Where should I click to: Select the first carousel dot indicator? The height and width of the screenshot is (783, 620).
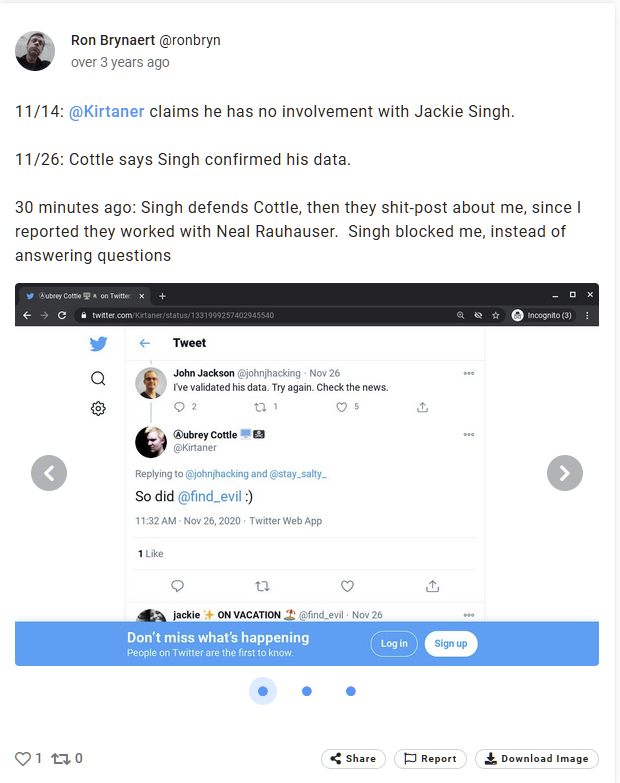[263, 691]
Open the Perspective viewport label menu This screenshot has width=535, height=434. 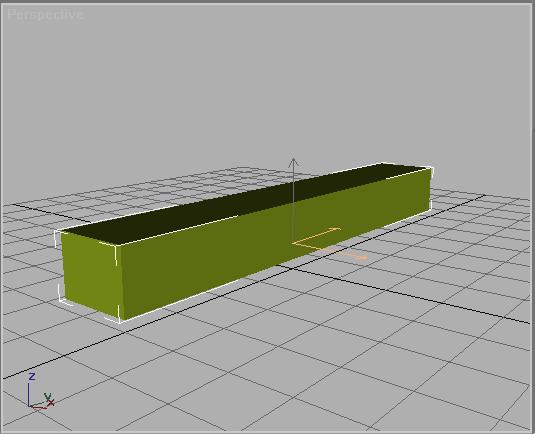coord(45,15)
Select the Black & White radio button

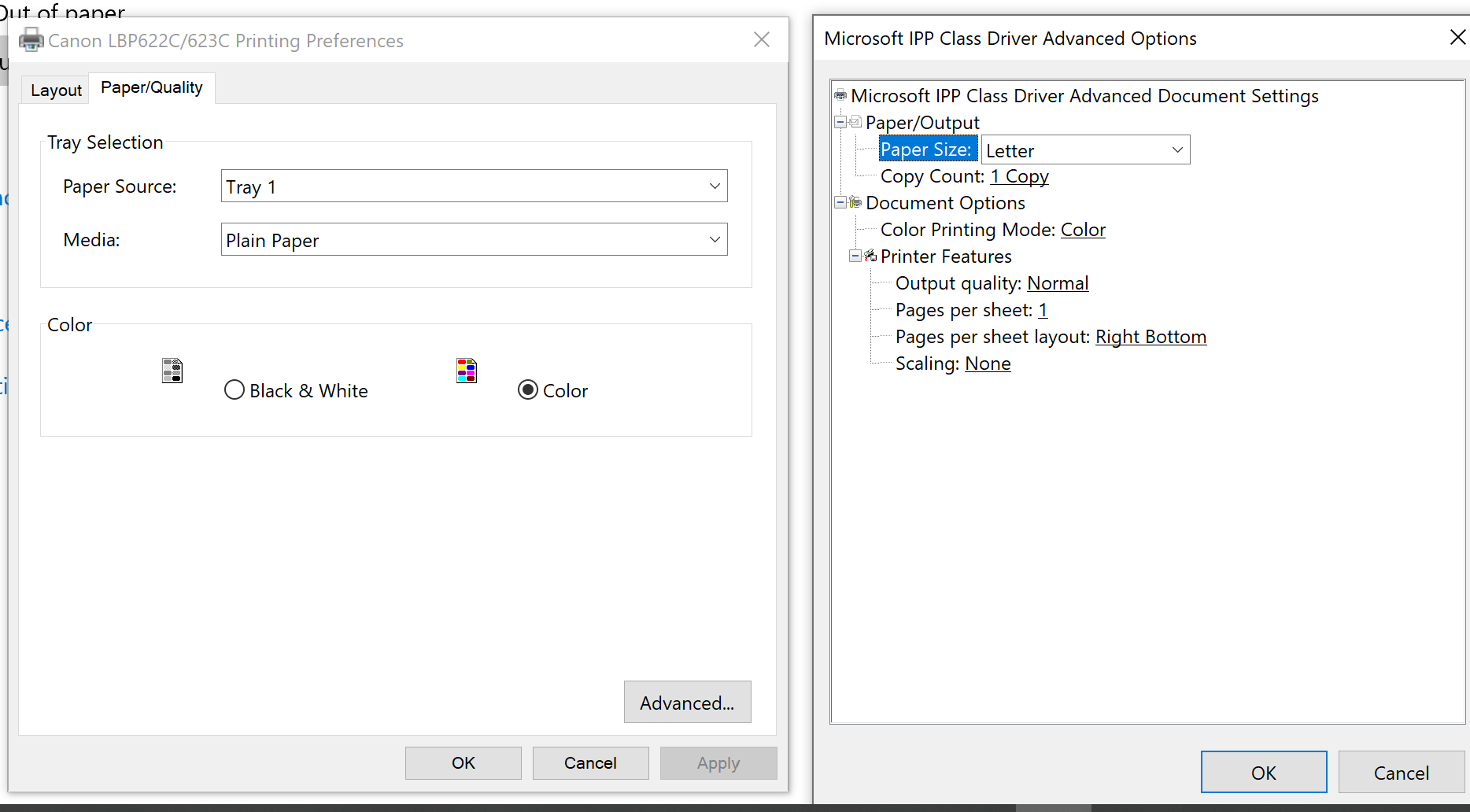235,390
────
▸ **Exercise description**
Please identify every line in the records above that contains the word "Select", and copy each of those lines in full.

▸ **Output for this task**
Where should I click to: Select the first carousel dot indicator? The height and width of the screenshot is (783, 620).
Select the Black & White radio button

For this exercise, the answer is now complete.